Existing framings such as the Tragedy of the Commons, Collective Action problems, and the Polycrisis diagnose important facets of this predicament, but remain individually insufficient. Drawing on the Viable System Model from management cybernetics, evolutionary theory and its account of major evolutionary transitions, and evolutionary game theory, this paper provides an integrative diagnosis of the structural pathologies that sustain the cooperation barrier and explores design proposals for its resolution.
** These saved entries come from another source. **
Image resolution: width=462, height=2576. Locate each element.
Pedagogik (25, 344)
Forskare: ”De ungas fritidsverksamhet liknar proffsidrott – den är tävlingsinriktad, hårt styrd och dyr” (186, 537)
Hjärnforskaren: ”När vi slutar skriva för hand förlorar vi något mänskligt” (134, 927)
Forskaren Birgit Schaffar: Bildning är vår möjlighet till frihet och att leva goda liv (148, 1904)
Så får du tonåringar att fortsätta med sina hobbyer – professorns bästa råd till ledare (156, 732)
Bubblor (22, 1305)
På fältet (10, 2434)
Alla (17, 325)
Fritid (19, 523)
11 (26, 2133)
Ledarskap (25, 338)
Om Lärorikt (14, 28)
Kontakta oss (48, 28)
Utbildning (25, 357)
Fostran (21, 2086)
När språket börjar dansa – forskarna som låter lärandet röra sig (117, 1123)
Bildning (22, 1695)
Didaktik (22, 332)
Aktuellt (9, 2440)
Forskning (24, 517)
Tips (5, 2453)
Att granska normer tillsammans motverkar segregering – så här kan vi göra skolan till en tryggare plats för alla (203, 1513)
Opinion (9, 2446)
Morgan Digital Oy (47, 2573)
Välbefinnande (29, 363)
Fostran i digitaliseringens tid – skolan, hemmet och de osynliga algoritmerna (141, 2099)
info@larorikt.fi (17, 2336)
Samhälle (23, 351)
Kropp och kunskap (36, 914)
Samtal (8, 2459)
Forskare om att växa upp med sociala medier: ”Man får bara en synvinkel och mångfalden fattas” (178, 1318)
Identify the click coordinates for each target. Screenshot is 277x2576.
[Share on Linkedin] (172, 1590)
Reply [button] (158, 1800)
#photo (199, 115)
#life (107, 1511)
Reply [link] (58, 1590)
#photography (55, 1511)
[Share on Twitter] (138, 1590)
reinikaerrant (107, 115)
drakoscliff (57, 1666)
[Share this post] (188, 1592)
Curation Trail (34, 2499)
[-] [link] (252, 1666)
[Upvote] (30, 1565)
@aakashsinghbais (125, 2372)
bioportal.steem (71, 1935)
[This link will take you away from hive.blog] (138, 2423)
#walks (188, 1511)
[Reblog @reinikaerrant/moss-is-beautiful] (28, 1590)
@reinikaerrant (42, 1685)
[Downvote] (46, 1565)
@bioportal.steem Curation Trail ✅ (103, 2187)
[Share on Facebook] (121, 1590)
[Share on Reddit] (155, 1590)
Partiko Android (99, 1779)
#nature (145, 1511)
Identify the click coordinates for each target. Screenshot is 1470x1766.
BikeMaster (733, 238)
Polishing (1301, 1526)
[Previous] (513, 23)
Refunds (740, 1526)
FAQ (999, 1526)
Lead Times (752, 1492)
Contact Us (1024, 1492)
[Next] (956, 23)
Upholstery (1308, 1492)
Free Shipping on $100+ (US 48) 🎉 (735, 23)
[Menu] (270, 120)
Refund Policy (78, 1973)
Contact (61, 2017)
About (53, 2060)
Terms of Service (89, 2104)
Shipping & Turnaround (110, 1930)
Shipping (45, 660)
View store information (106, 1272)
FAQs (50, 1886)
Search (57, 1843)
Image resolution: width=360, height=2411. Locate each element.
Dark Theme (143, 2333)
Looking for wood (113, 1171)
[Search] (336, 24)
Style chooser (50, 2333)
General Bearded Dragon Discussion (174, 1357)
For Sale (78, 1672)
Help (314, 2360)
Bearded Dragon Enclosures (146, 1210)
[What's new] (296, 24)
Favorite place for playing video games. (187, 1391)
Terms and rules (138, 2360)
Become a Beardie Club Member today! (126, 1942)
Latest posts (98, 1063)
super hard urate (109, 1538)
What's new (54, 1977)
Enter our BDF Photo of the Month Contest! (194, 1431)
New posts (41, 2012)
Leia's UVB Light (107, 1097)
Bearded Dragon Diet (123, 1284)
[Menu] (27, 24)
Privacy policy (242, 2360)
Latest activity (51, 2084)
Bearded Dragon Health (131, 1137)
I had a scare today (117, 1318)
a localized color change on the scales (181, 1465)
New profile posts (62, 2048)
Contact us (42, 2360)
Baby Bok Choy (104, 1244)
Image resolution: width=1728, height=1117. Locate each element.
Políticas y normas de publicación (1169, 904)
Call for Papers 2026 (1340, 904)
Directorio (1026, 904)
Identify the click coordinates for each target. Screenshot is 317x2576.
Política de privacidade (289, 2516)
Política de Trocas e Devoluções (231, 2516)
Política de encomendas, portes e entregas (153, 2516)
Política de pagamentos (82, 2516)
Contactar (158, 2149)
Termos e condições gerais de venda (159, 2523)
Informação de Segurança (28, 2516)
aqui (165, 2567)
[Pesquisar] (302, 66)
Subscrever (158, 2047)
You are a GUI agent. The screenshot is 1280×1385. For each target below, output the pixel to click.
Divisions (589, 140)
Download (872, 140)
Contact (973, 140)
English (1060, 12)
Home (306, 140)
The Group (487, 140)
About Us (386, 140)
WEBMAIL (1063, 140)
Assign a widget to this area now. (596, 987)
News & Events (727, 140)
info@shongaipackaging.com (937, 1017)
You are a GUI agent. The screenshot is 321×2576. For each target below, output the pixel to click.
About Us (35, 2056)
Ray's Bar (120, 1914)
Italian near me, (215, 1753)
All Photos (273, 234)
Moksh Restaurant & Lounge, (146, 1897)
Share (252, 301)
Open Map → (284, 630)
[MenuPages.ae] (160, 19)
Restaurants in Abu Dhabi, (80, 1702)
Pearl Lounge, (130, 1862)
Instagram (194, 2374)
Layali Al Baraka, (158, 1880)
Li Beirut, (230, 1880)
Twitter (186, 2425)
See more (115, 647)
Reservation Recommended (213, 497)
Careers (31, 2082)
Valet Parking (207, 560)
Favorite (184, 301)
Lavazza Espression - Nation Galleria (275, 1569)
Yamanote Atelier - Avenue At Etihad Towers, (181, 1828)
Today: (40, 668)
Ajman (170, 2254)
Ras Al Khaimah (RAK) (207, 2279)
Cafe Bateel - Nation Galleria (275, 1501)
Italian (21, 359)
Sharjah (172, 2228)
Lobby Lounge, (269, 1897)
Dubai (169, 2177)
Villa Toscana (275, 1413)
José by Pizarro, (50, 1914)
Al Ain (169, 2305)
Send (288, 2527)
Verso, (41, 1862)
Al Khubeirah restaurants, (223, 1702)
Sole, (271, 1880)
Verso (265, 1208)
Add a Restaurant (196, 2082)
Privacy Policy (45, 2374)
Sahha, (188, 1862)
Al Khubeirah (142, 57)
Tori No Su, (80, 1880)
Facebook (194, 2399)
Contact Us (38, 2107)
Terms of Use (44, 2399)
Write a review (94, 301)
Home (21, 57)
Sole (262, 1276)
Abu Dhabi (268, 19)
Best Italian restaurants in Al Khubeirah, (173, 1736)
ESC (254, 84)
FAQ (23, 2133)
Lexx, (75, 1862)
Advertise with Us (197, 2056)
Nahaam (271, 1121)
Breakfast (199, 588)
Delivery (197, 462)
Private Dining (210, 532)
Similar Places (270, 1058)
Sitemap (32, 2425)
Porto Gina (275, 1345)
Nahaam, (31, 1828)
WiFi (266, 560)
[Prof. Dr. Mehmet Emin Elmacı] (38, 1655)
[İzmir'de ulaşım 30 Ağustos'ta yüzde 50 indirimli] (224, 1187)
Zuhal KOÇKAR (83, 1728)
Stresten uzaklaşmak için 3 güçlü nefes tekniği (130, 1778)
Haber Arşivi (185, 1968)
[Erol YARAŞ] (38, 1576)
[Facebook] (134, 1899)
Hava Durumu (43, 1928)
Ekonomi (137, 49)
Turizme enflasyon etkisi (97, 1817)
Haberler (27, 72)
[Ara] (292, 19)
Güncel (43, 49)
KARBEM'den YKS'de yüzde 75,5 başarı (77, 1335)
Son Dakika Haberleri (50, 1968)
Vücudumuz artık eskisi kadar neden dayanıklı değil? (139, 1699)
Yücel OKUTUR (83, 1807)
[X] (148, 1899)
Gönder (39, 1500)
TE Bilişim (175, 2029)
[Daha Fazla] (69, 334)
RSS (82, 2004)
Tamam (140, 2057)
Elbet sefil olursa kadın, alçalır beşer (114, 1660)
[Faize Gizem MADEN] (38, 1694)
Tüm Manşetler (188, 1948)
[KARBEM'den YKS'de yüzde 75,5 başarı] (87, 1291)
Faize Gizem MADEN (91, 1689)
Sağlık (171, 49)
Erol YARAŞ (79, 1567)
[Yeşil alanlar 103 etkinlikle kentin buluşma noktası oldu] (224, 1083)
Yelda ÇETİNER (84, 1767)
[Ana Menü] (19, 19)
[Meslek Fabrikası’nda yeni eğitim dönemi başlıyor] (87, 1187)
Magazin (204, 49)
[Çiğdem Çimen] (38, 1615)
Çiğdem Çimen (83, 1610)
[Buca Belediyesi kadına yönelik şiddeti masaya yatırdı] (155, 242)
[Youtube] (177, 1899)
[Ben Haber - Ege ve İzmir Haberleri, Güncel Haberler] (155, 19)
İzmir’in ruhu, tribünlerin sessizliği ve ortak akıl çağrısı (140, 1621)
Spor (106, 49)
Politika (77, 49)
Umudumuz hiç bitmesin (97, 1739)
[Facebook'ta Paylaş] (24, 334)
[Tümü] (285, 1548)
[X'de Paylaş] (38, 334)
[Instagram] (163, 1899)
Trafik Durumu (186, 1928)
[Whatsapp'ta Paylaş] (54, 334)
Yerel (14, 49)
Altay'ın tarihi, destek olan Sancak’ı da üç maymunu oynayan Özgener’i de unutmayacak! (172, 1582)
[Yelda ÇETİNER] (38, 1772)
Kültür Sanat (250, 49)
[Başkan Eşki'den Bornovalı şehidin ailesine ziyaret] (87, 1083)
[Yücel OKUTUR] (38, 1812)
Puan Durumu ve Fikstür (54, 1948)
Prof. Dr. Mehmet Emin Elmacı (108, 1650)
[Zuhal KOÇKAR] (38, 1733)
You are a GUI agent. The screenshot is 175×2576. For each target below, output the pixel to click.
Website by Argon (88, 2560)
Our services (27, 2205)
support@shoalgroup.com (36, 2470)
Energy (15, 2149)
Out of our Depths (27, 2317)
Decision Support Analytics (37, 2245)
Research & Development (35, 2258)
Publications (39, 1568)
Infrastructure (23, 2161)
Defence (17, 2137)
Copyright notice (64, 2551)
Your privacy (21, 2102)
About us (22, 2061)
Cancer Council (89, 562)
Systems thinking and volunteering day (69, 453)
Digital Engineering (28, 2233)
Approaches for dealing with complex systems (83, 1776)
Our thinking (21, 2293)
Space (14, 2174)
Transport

The analysis demonstrates that current international institutions fail to satisfy the conditions for systemic viability articulated by Ashby’s Law of Requisite Variety and Beer’s recursive organizational architecture. Evolutionary theory reveals that the planetary transition follows the logic of prior major evolutionary transitions in which formerly independent units became integrated into higher-level entities. Game theory provides the incentive logic for making cooperation rational even among self-interested sovereign actors. The paper proposes that planetary governance be treated as a design problem: one requiring constitutional constraints on sovereignty, altered payoff matrices, enforceable cooperation architectures, and the deliberate construction of a new selection environment that systematically favors planetary synergy over localized defection. Historical proofs of concept, including the Montreal Protocol and International Monetary Fund, demonstrate that the cooperation barrier is not absolute. The goal is the integration of nation-states into a higher-level viable system of constrained sovereignty, yielding a resilient planet operating at a new level of global functioning."